## [Text section]
Malden has a smaller role to play as Harold "Mitch" Mitchell, Stanley's friend and Blanche's sort-of love interest. In many movies, Mitch would be the chivalrous character who would come to sweep Blanche off her feet and take her away from all her trouble and pain. Though he does try to woo her, her inability to accept reality makes any relationship between them impracticable. Mitch is an impossibly nice man with very little courage or confidence, and both Stanley and Blanche exploit him to their advantage. It's easy for the audience to like Mitch for his affable nature, but we also feel a little repelled by him for his weaknesses. This is a tough type of role to pull off, but Malden is more than up to the task.

The film absolutely hinges on the performances of Brando and Leigh, though, and both are tours de force. Only 24 when he originated the role of Stanley Kowalski in the theater, Brando is a smoldering presence in A Streetcar Named Desire. His handsome appearance and devil-may-care attitude draw the viewer in, but we're soon repelled by his crudeness and violence. In this sense, we're mirroring Stella's reaction to him: Although he's crass and cruel, there's a quality about Stanley that fascinates us. As Stella says about his bad behavior, "I was sort of thrilled by it."

## [Exercise instructions]
A - In the review of A Streetcar Named Desire, how old was Brando when he originated the role of Stanley Kowalski in the theater?
B - List every character from A Streetcar Named Desire who is named in the film review.
C - Please continue the review of A Streetcar Named Desire from its last sentence.
The listing that comes next is separate material and has no connection to the film review.

## [Information shown]
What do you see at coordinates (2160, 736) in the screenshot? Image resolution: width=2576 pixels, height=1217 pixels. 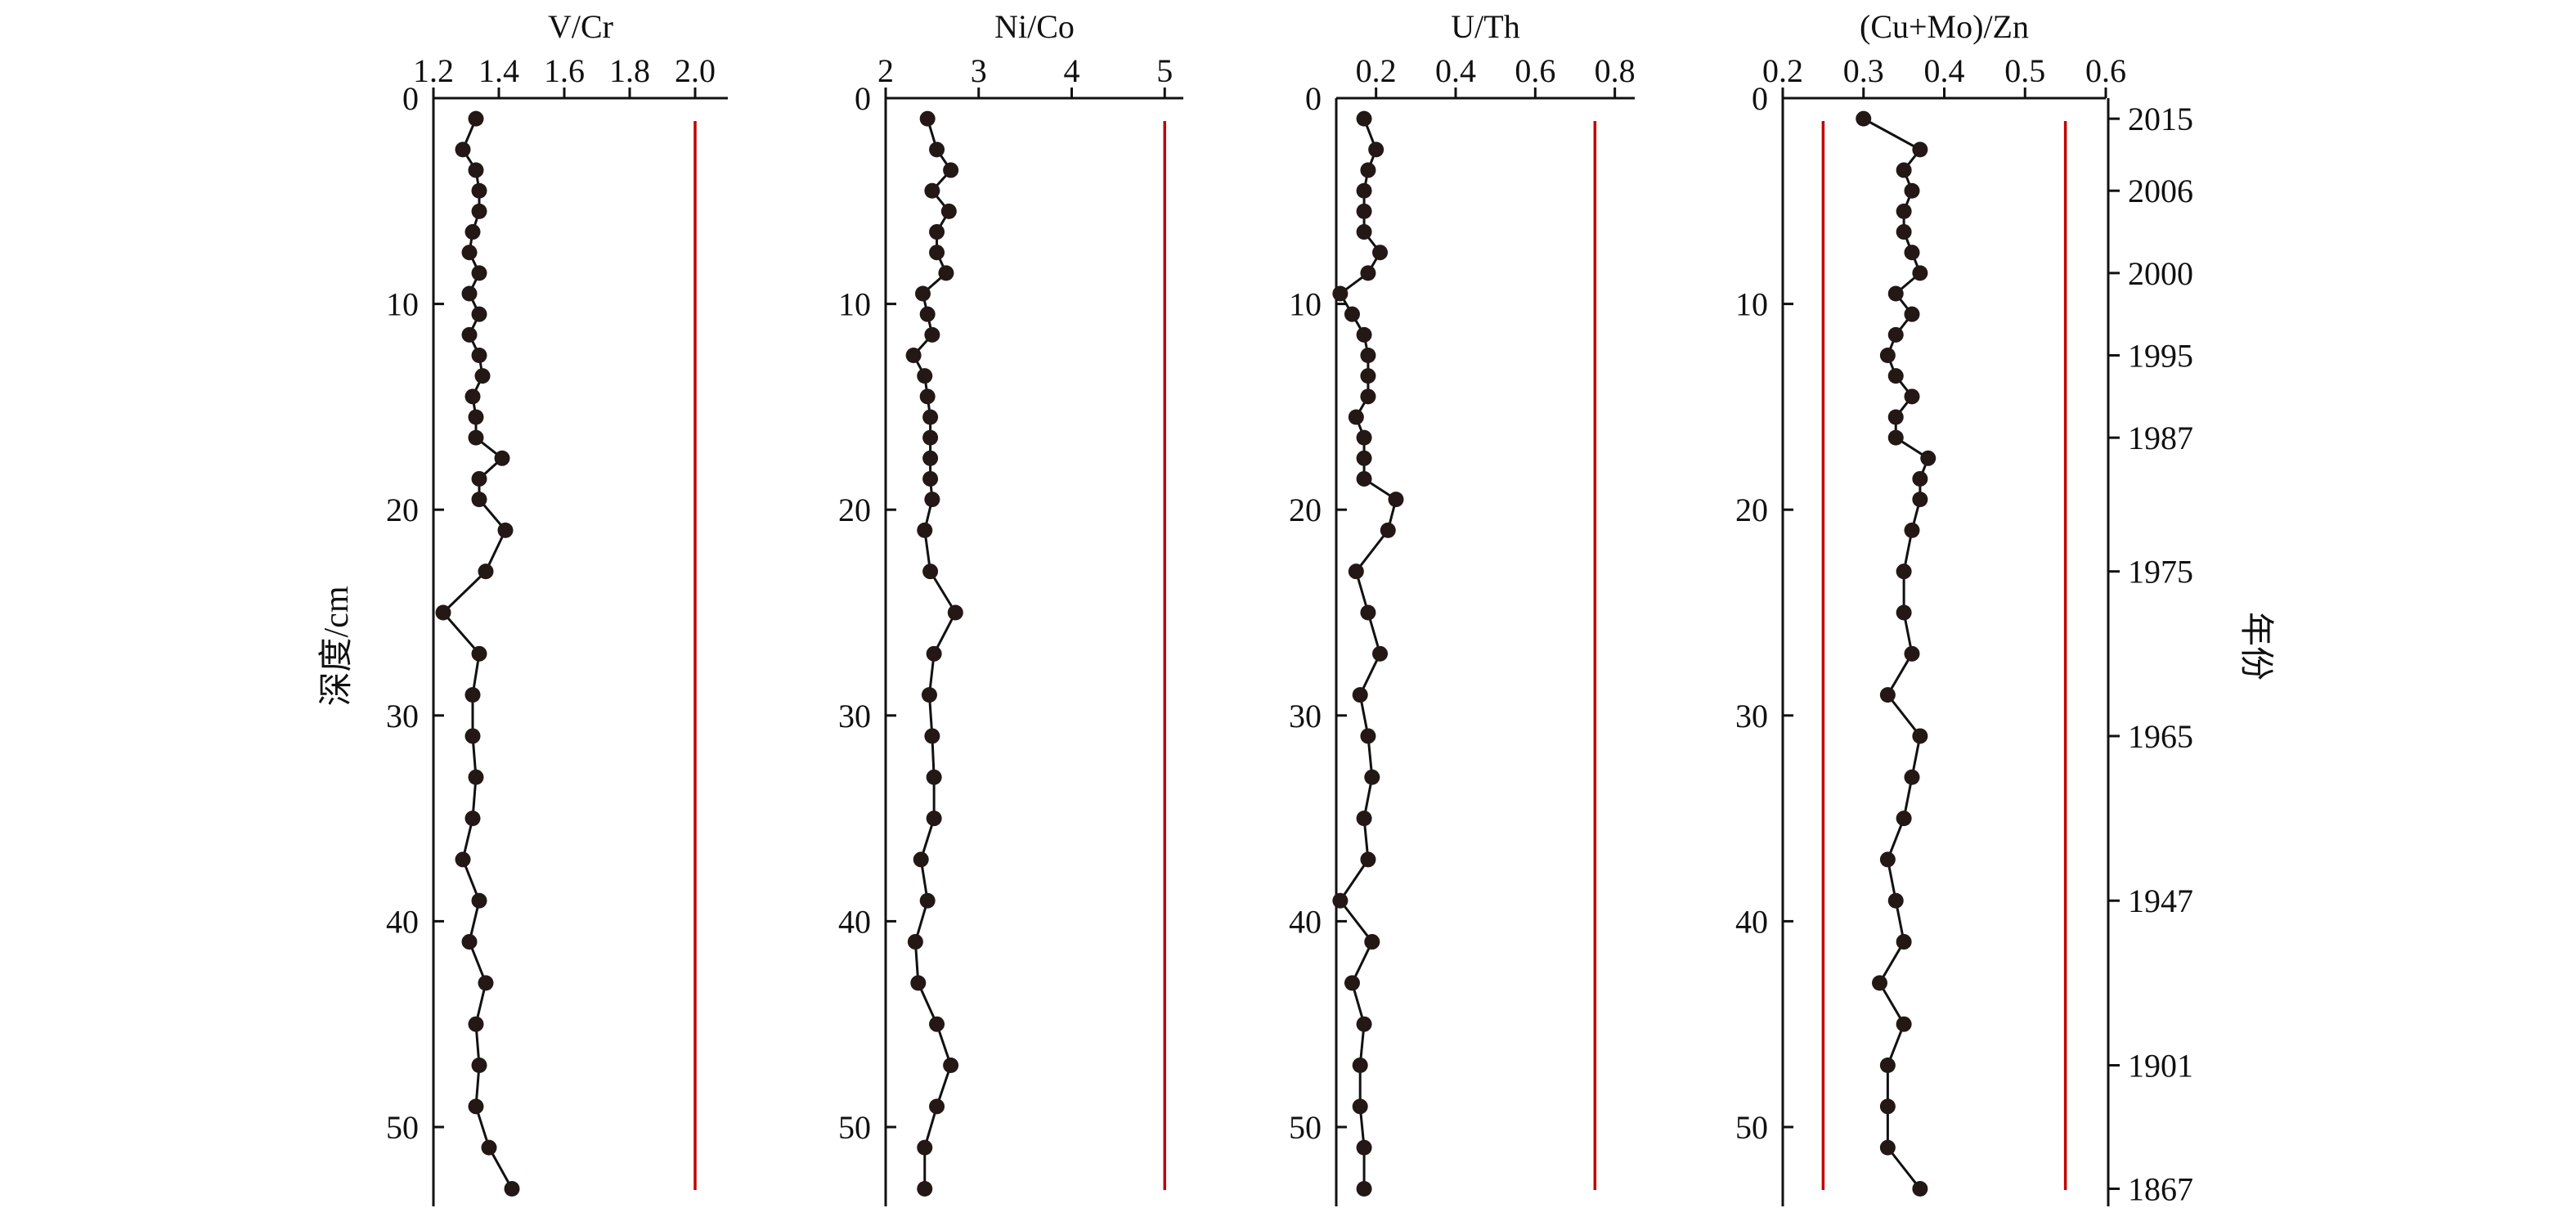 I see `year-tick-label: 1965` at bounding box center [2160, 736].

## [Results for the exercise]
A - He was 24.

B - Harold "Mitch" Mitchell, Stanley Kowalski, Blanche, Stella

C -
Vivan Leigh was chosen to portray Blanche in the film rather than Jessica Tandy, who had the role in the Broadway production, at the behest of the producers. They felt that Leigh brought more cachet to the role thanks to the widely popular Gone With the Wind. It's fascinating to watch her portrayal of Blanche in light of the fact that she had previously played the Southern belle Scarlet O'Hara, as we once again have that juxtaposition of the old-time, genteel South versus that loss of innocence and prominence that Blanche represents. I don't mean to say that she plays her like Scarlet at all, but it's almost impossible to watch the Blanche performance without referring back to Gone With the Wind. She walks a very fine line, as she has to show us who Blanche is without having a great deal of dialogue to reveal the woman's true nature. It's all in the undertone, and we can sense that Blanche has dark secrets that she wishes to keep hidden, and that madness is simmering somewhere underneath. It's somewhat painful to watch, given the knowledge that Leigh truly did suffer from bipolar disorder and was affected deeply by her work on this film.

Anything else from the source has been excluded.